EXERCISE GOAL: In the entries below, print exactly the lines from the first through the one with "Image resolution: width=1188", both included, and none of the pictures.

TASK DATA:
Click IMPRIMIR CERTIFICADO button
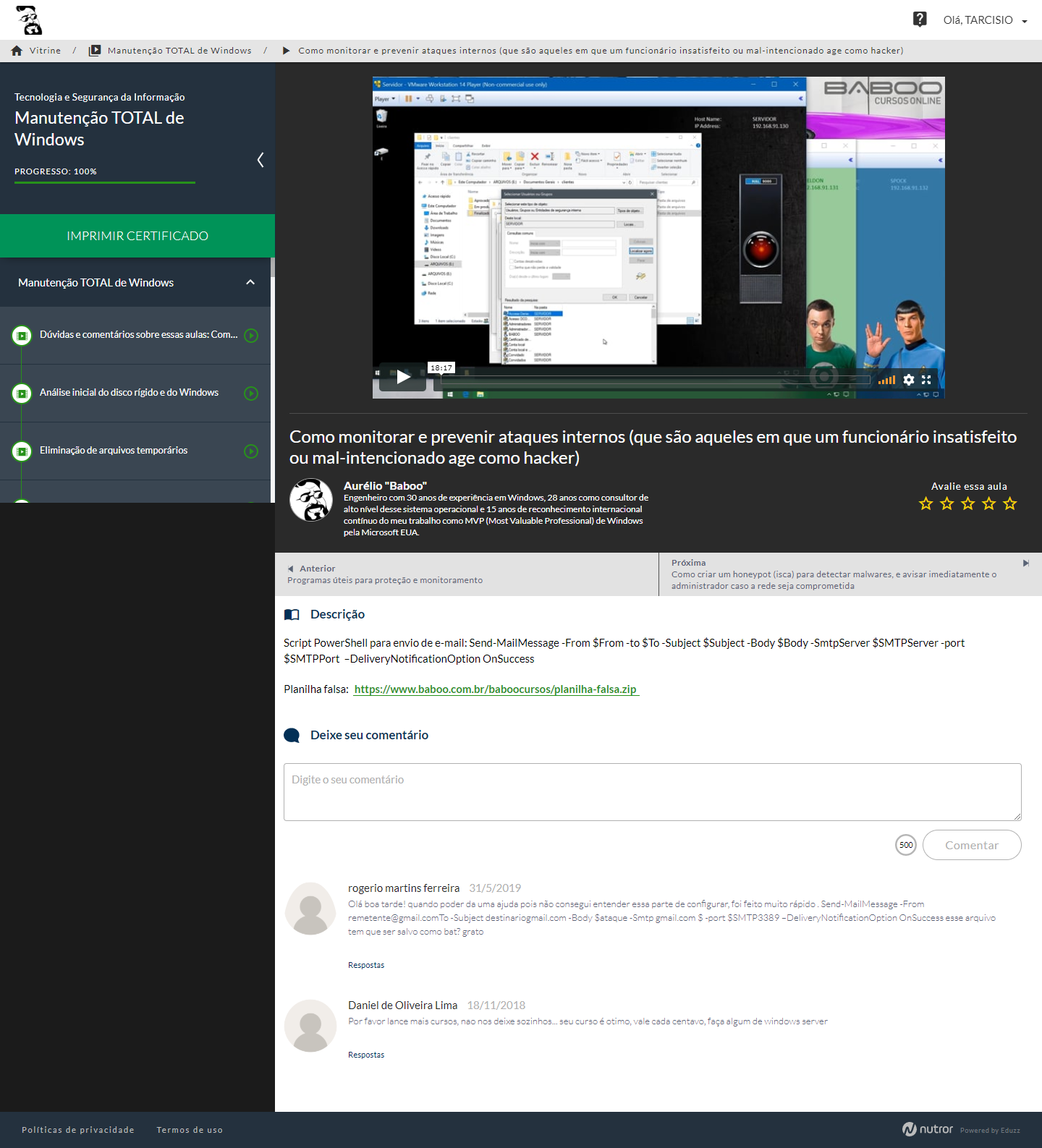 (137, 236)
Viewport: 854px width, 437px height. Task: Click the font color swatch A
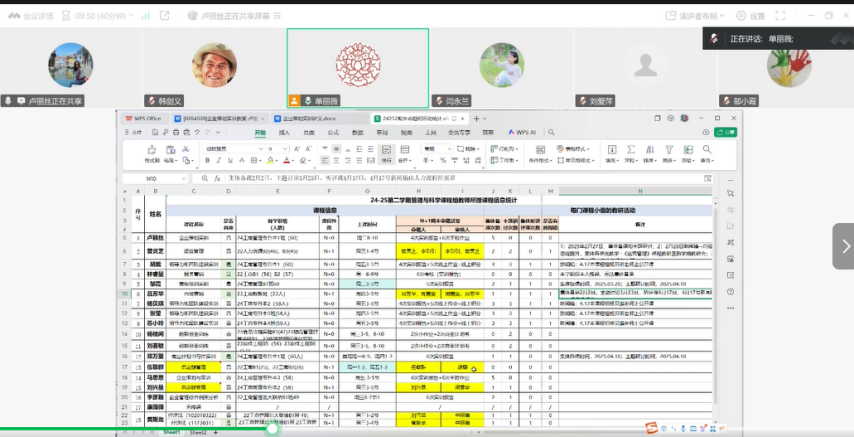[x=286, y=160]
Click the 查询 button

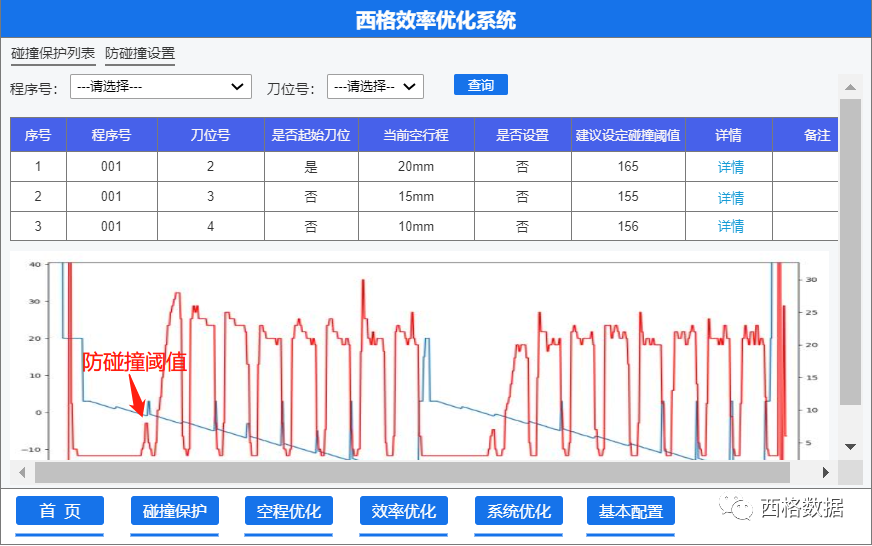tap(481, 85)
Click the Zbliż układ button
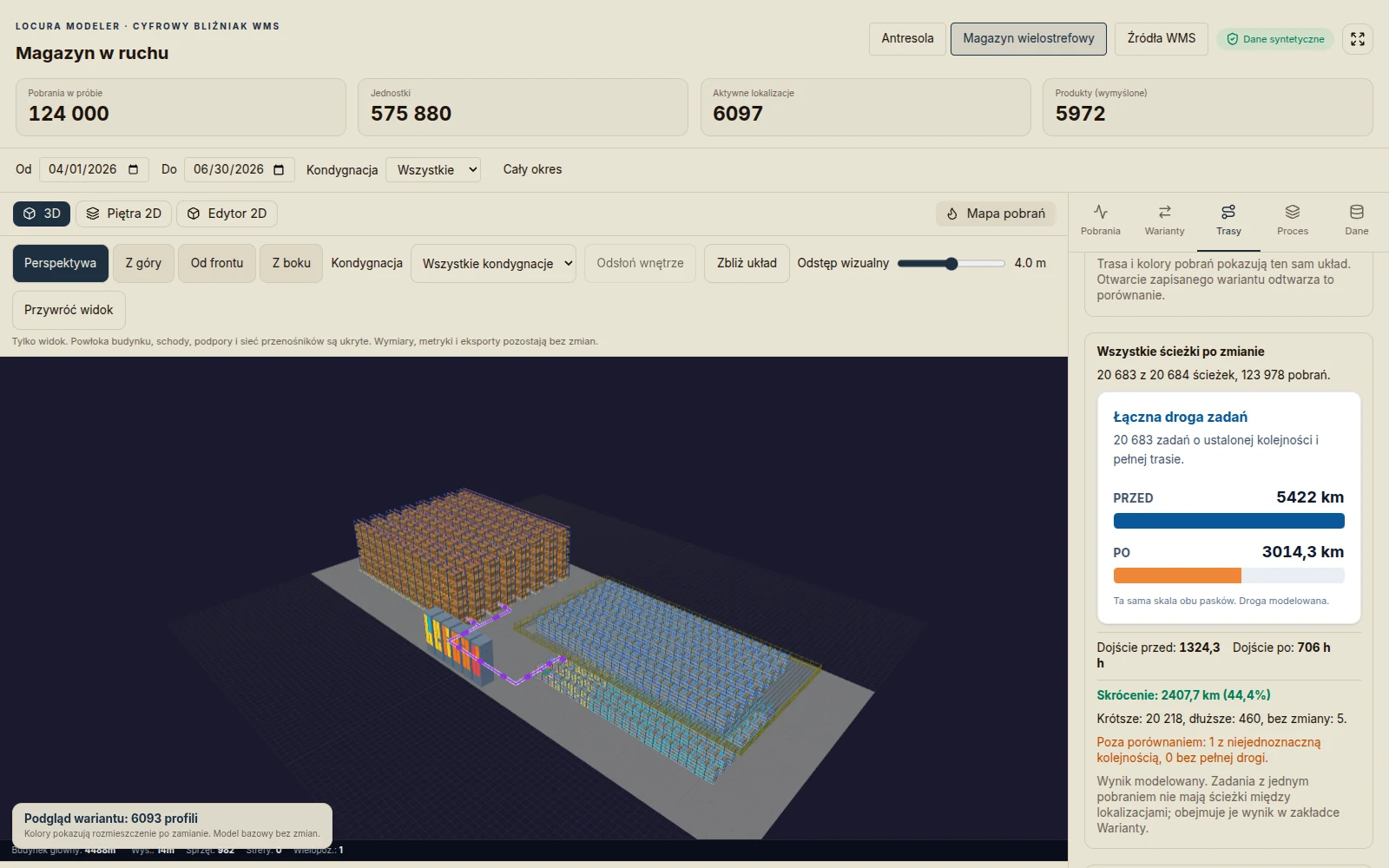This screenshot has width=1389, height=868. (x=747, y=263)
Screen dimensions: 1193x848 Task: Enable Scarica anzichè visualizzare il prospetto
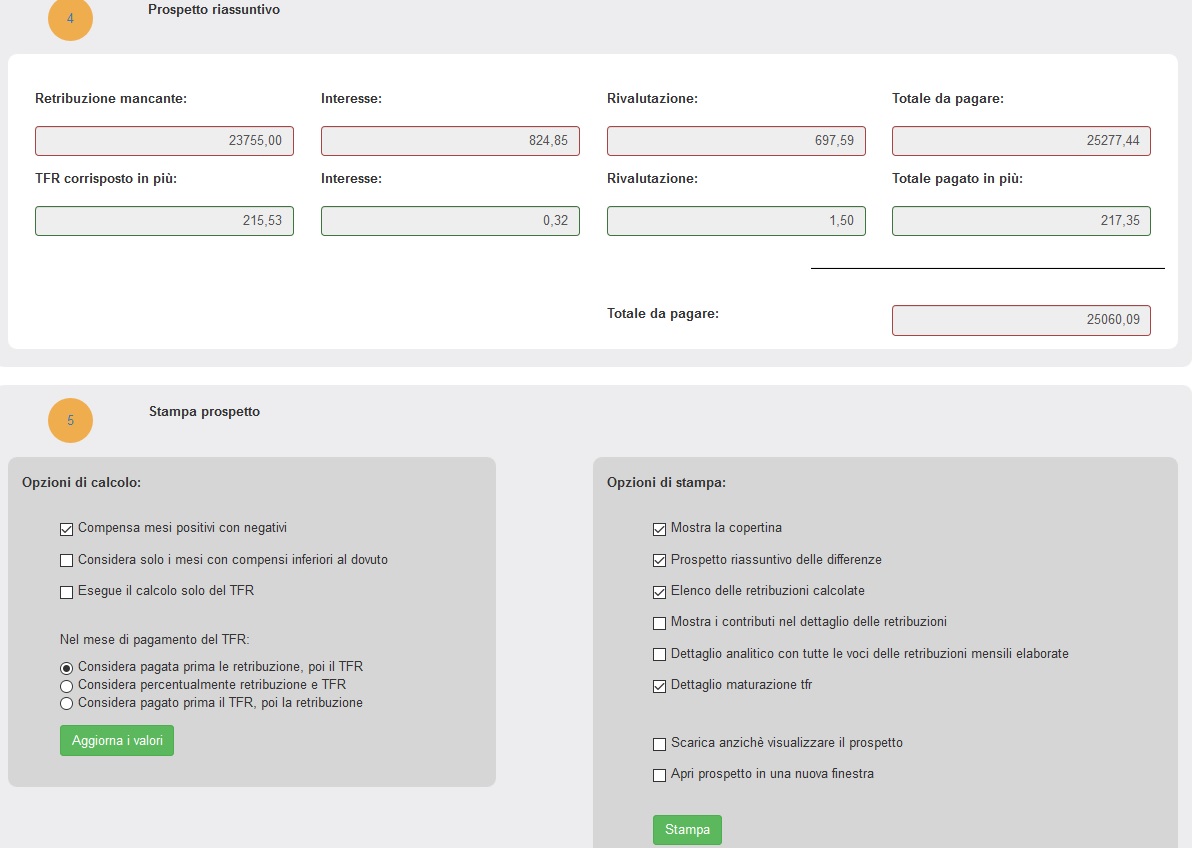coord(659,744)
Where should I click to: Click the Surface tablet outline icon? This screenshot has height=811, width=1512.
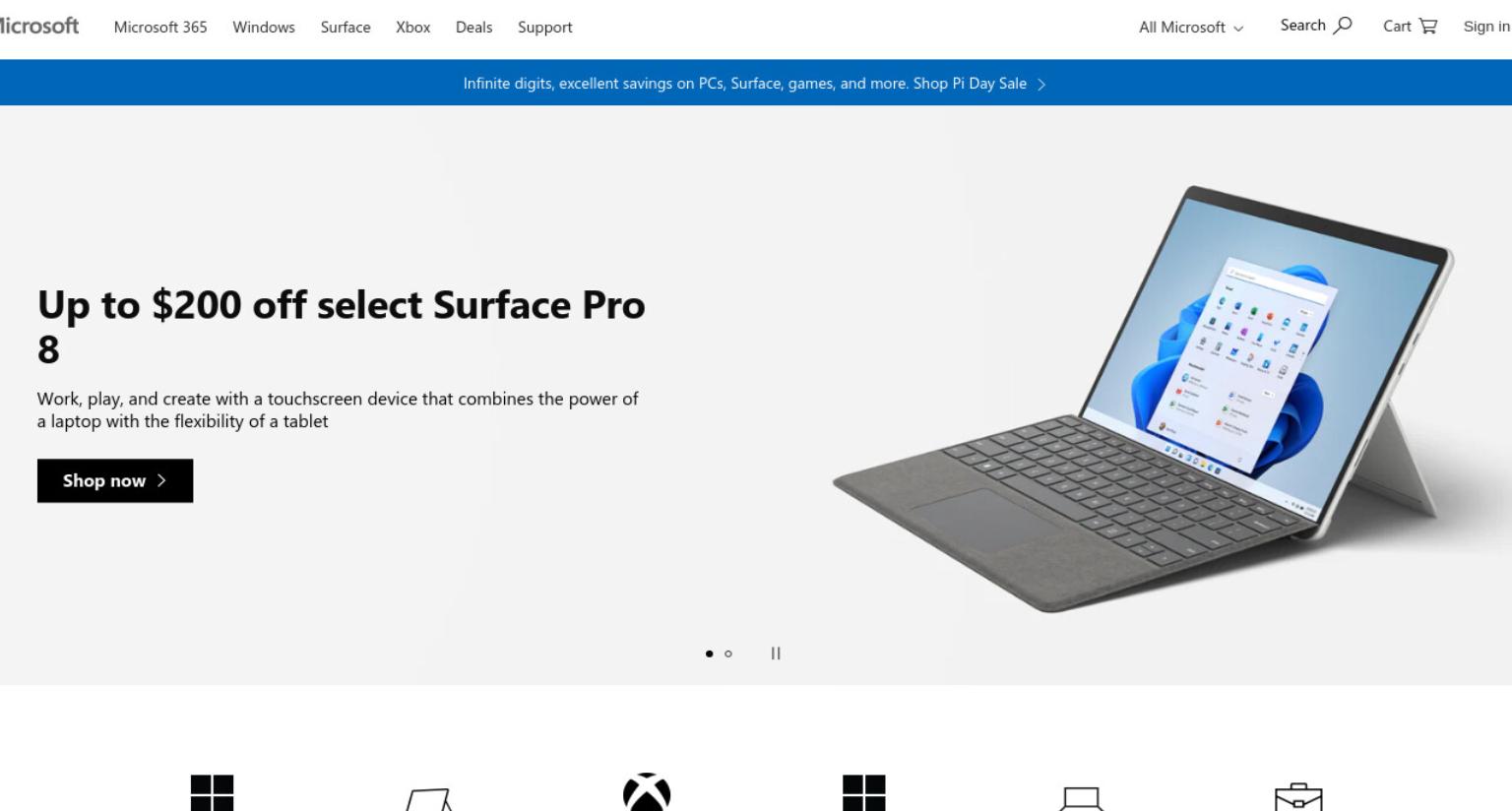429,799
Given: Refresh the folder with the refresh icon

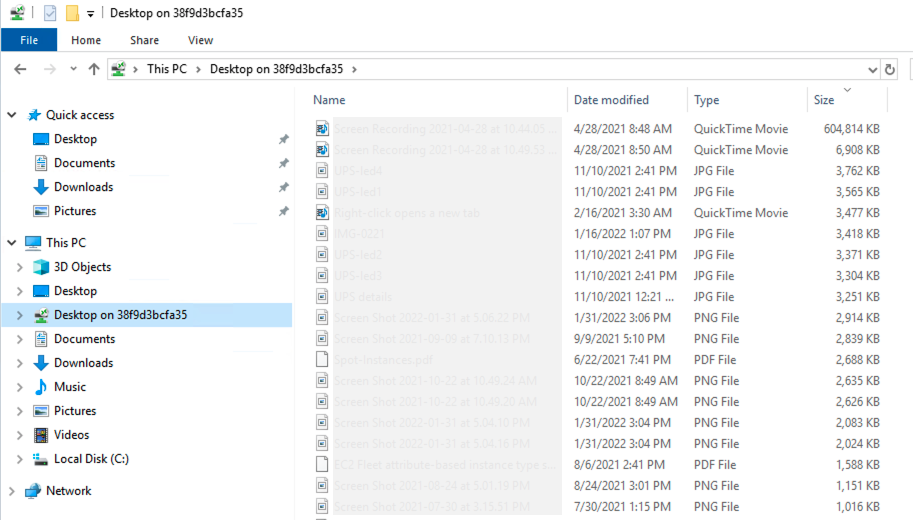Looking at the screenshot, I should click(890, 69).
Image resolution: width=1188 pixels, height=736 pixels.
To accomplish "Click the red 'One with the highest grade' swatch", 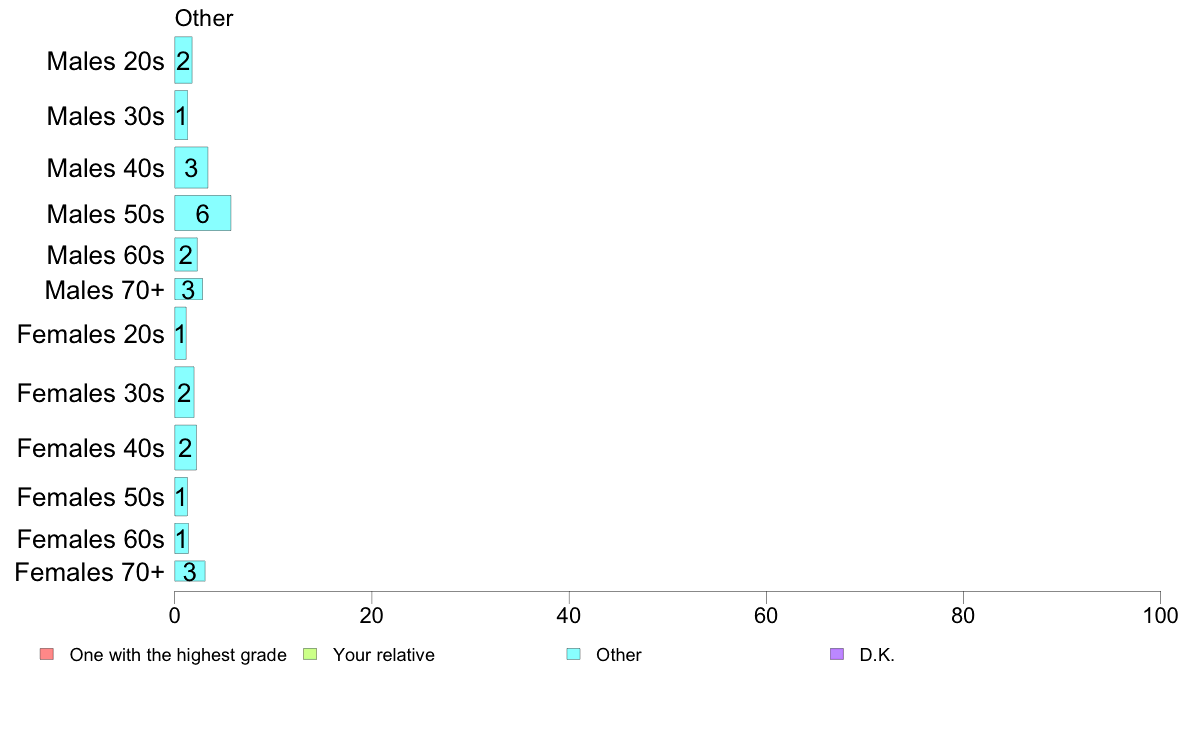I will [47, 654].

SOLUTION FOR THIS PROBLEM:
Click IMPRIMIR CERTIFICADO button
 (137, 236)
Viewport: 854px width, 437px height. Task: Click the font color swatch A
[x=286, y=160]
Click the 查询 button

tap(481, 85)
Click the Zbliż układ button
This screenshot has width=1389, height=868. (x=747, y=263)
Screen dimensions: 1193x848 Task: Enable Scarica anzichè visualizzare il prospetto
coord(659,744)
Where should I click to: Click the Surface tablet outline icon? This screenshot has height=811, width=1512.
429,799
Given: Refresh the folder with the refresh icon

Looking at the screenshot, I should click(890, 69).
Image resolution: width=1188 pixels, height=736 pixels.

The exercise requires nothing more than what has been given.